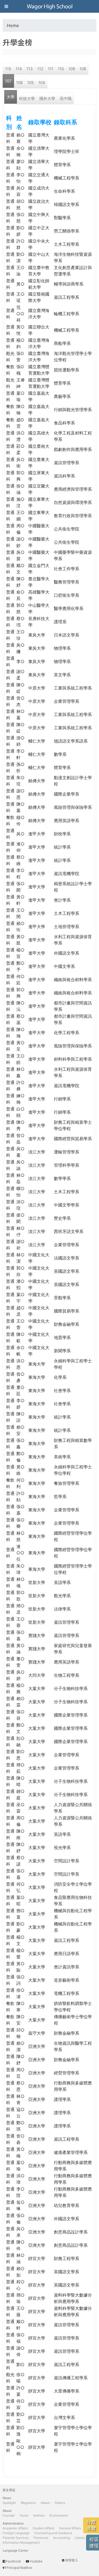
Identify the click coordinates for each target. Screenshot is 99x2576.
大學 (11, 96)
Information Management (21, 2542)
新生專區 (9, 2490)
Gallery (60, 2503)
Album (45, 2503)
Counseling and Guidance (53, 2533)
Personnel (41, 2538)
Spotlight (9, 2503)
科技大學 (27, 98)
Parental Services (16, 2538)
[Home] (49, 6)
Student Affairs (43, 2528)
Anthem (39, 2515)
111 (50, 68)
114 (19, 68)
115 (8, 68)
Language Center (15, 2550)
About (7, 2511)
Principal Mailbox (19, 2567)
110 (61, 68)
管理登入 (71, 2560)
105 (30, 82)
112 (40, 68)
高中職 (66, 98)
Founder (9, 2515)
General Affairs (70, 2528)
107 (8, 81)
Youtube (36, 2561)
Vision (24, 2515)
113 (29, 68)
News (7, 2498)
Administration (13, 2523)
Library (80, 2538)
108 (82, 68)
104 (41, 82)
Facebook (13, 2561)
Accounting (61, 2538)
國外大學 (47, 98)
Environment (58, 2515)
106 (19, 82)
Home (13, 25)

=-=-=-=-=

WHAT IS EXPECTED =
With the pictures left out, restate word for word every line of the data above, from the first down to the line that contains "Student Affairs (43, 2528)".

RESPONSE BELOW =
Identify the click coordinates for each target. Screenshot is 99x2576.
大學 (11, 96)
Information Management (21, 2542)
新生專區 (9, 2490)
Gallery (60, 2503)
Album (45, 2503)
Counseling and Guidance (53, 2533)
Personnel (41, 2538)
Spotlight (9, 2503)
科技大學 (27, 98)
Parental Services (16, 2538)
[Home] (49, 6)
Student Affairs (43, 2528)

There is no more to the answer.